--- What you need to do ---
Repeat each line, word for word, from the one containing "plain (366, 186)" through the last line of the entries, and include no other output.
□ □ □ □ □
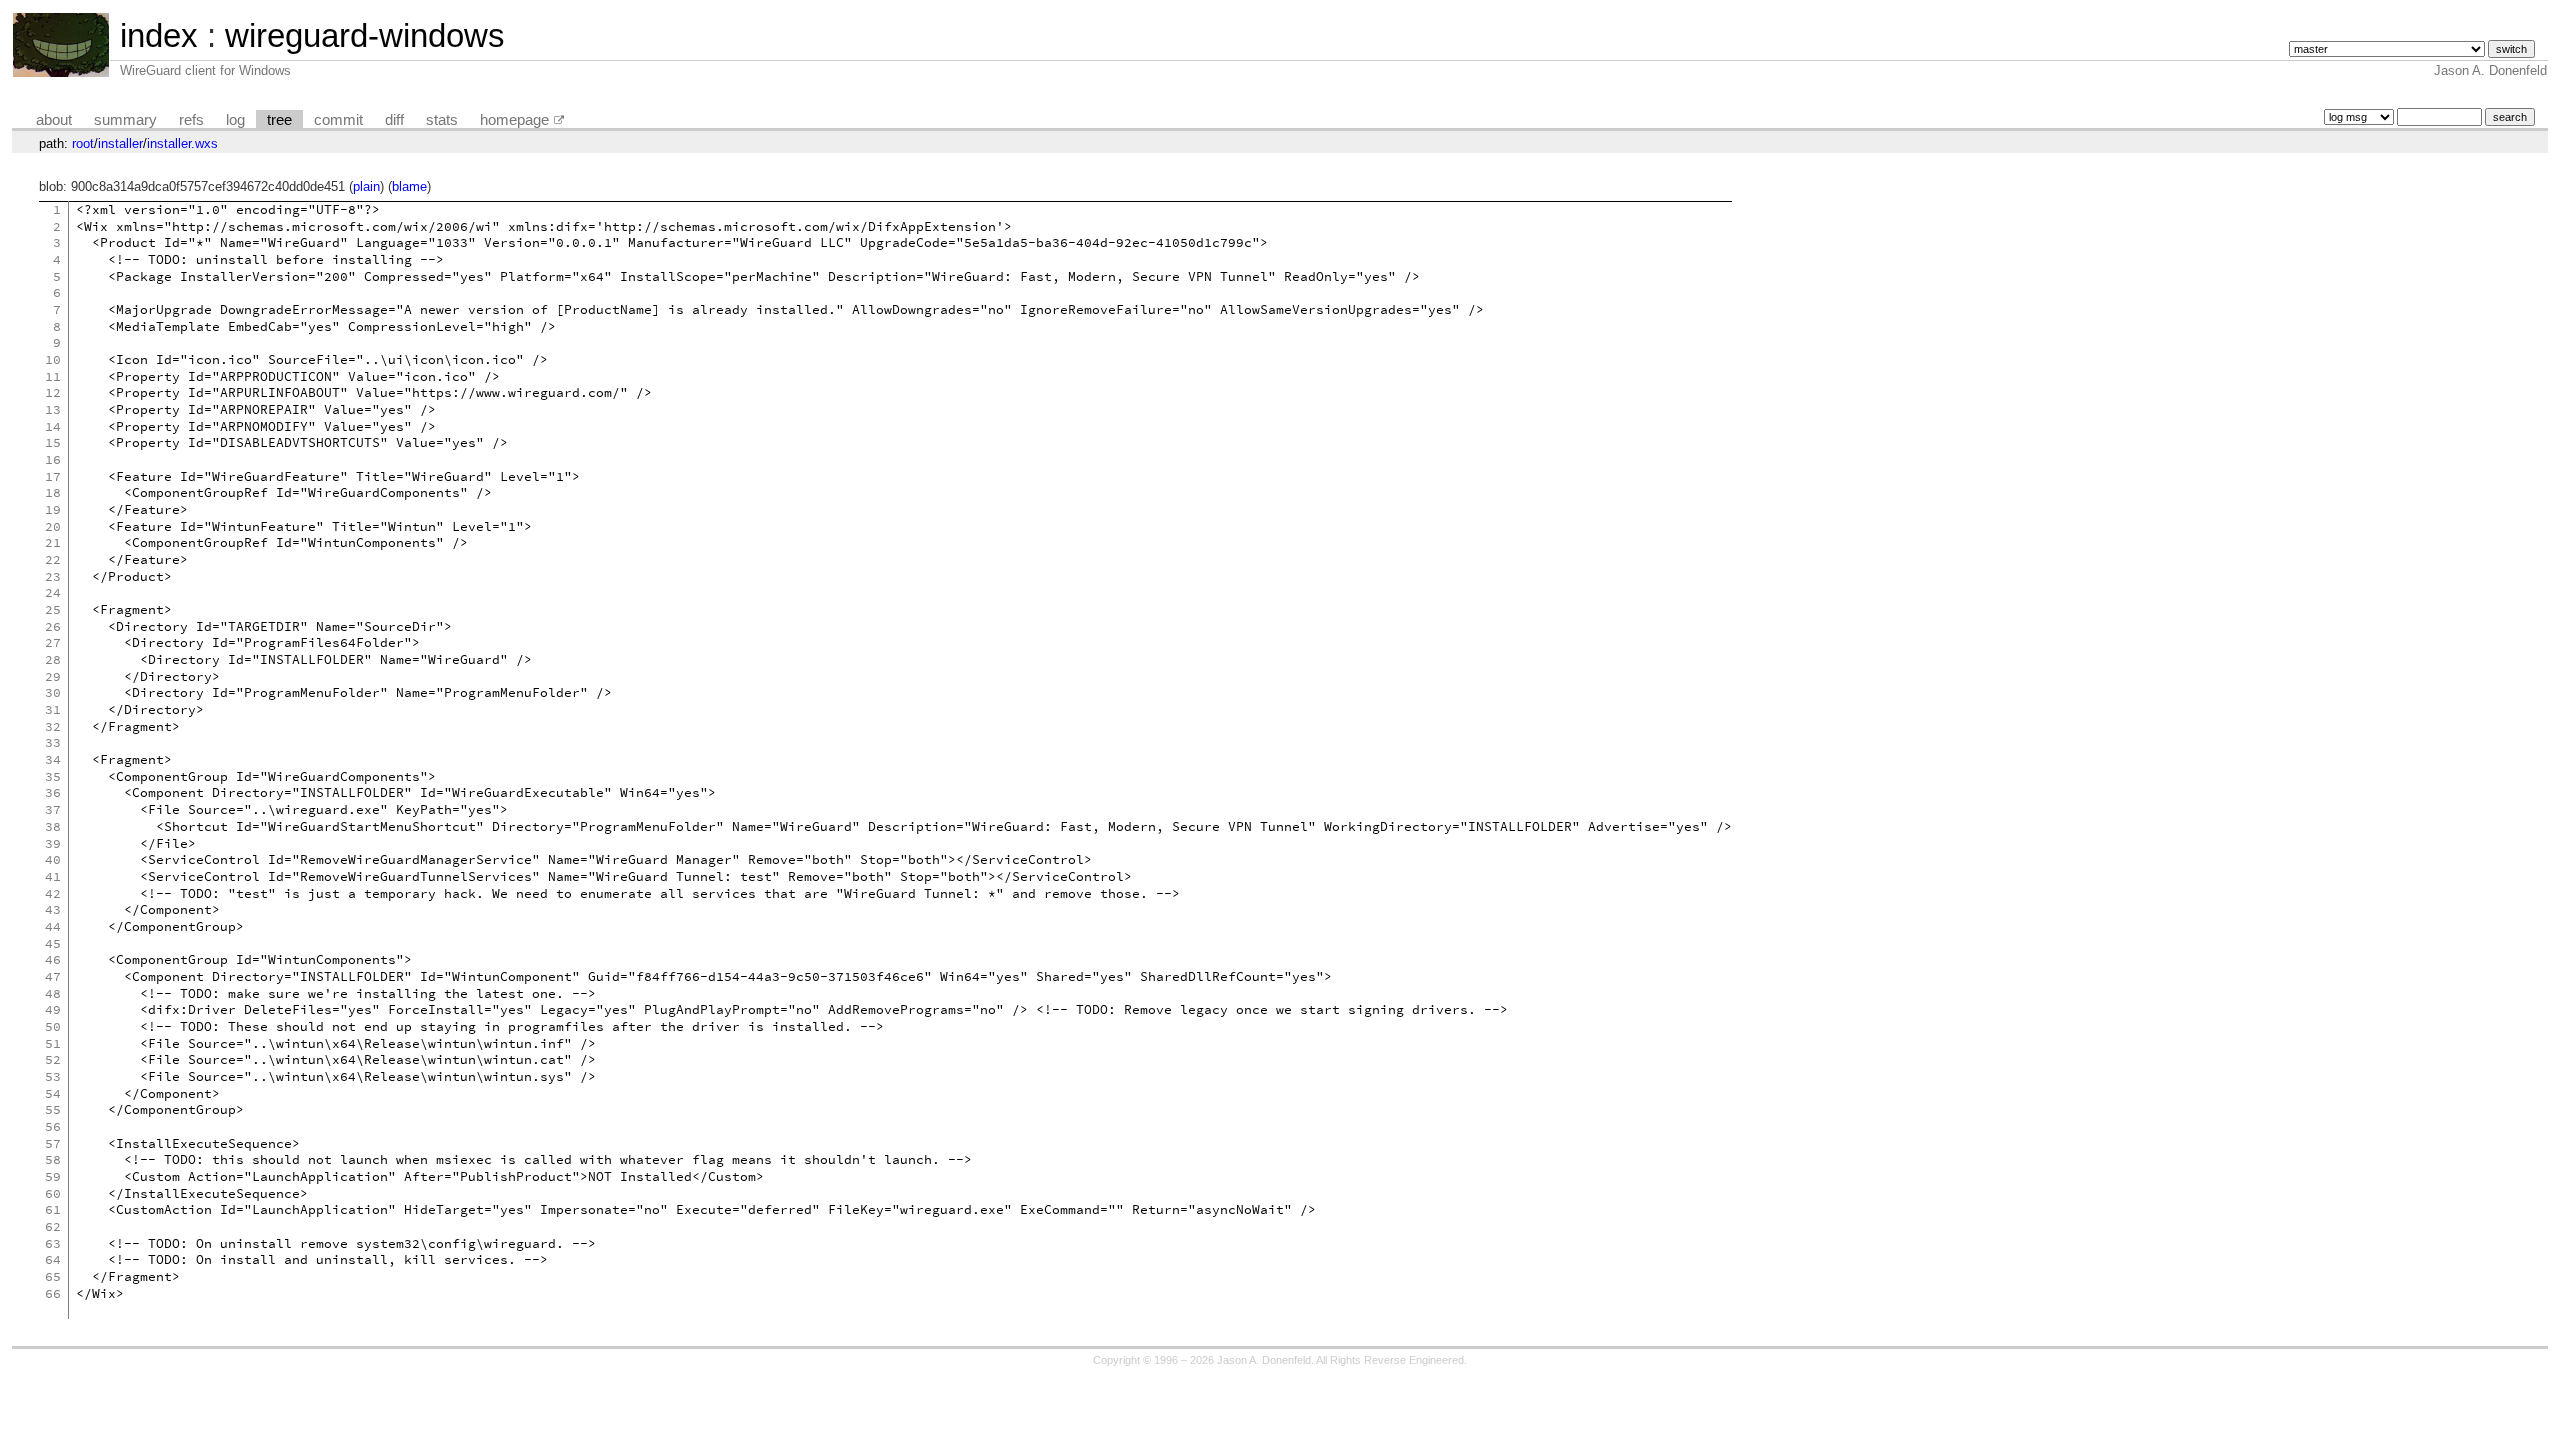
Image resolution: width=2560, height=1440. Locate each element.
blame (409, 186)
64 (53, 1259)
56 (53, 1126)
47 (53, 976)
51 (53, 1043)
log (235, 120)
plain (366, 186)
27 (53, 642)
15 (53, 442)
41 (53, 876)
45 (53, 943)
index (159, 35)
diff (394, 120)
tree (279, 120)
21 (53, 542)
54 (53, 1093)
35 (53, 776)
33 (53, 742)
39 (53, 843)
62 (53, 1226)
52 (53, 1059)
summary (125, 120)
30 (53, 692)
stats (442, 120)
□ □ □ □ □
--- Task solution ---
plain (366, 186)
27 (53, 642)
15 (53, 442)
41 (53, 876)
45 (53, 943)
index (159, 35)
diff (394, 120)
tree (279, 120)
21 (53, 542)
54 (53, 1093)
35 (53, 776)
33 (53, 742)
39 (53, 843)
62 (53, 1226)
52 (53, 1059)
summary (125, 120)
30 (53, 692)
stats (442, 120)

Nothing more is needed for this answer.